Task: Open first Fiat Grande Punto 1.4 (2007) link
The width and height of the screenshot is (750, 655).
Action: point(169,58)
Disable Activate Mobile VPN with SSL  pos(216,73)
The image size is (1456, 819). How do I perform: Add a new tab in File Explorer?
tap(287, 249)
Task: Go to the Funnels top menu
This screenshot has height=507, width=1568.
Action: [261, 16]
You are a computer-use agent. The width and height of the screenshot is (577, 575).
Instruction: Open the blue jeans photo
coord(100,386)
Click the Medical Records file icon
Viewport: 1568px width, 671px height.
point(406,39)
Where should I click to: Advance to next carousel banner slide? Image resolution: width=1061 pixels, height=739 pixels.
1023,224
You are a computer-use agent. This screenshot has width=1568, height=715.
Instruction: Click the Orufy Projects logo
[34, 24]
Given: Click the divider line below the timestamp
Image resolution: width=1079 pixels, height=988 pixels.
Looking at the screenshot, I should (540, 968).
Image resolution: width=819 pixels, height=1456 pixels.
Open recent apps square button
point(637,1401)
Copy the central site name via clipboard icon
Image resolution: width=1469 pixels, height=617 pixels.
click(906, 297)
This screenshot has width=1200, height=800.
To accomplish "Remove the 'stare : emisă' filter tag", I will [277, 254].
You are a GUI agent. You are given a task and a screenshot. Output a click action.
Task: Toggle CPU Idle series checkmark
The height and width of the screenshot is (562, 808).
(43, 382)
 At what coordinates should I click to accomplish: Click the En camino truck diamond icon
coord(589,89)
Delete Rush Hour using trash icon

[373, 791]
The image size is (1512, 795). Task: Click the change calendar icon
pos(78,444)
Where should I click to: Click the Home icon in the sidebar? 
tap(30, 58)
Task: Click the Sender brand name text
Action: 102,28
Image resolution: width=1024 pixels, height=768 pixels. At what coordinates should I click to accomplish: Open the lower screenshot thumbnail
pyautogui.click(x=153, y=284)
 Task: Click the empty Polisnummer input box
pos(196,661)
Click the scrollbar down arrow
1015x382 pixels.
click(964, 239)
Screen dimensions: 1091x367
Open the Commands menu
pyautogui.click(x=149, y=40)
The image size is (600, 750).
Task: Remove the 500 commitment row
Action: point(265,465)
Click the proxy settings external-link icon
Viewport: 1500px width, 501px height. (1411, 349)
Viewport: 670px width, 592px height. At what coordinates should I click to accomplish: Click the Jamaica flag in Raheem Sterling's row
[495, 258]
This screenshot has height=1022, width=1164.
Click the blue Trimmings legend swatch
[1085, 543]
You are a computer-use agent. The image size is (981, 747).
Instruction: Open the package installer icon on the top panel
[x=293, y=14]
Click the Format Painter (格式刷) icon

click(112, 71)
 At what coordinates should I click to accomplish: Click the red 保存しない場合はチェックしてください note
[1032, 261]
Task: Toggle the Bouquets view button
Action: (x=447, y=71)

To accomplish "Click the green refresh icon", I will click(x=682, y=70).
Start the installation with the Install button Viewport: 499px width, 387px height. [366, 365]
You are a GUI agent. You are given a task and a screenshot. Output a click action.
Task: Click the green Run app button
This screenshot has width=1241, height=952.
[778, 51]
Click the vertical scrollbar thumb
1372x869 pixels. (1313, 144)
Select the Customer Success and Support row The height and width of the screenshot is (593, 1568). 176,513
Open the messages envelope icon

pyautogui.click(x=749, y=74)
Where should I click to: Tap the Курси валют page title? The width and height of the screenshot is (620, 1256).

========================================

**TASK REQUIREMENTS**
Provide the number of lines in the data above that contain the string "computer", and nothing else.

**ANSWER SPACE**
3